### Directions
Where a record holds a picture, leave the picture out; otherwise repeat every record exactly.

[Opening Data shown section]

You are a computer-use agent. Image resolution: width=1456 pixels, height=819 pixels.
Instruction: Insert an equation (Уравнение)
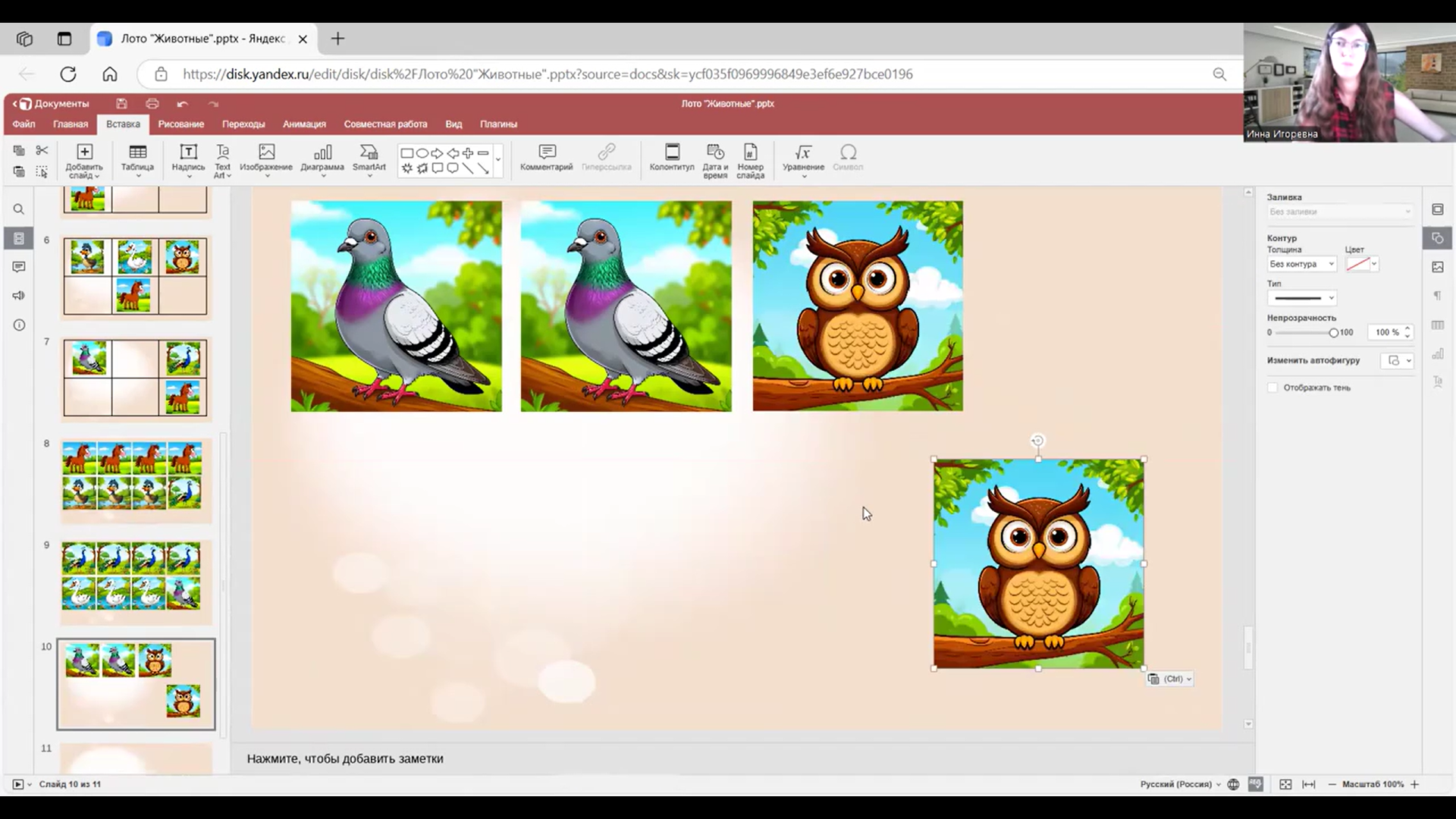802,152
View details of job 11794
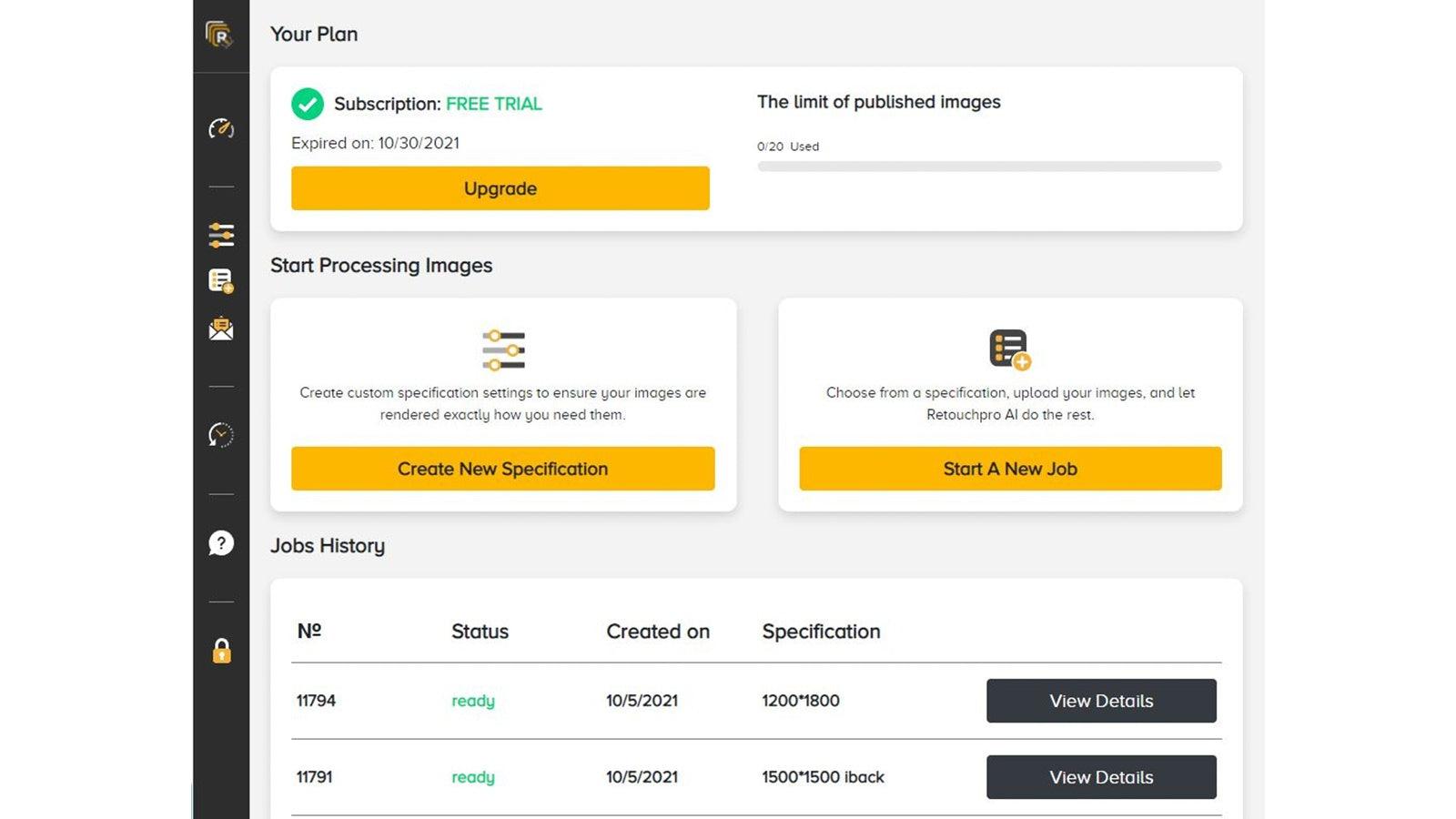This screenshot has width=1456, height=819. point(1101,701)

[Closing Data shown section]

### Solution to the exercise
You are a computer-use agent. Image resolution: width=1456 pixels, height=819 pixels.
Instruction: Insert an equation (Уравнение)
802,152
View details of job 11794
This screenshot has width=1456, height=819. point(1101,701)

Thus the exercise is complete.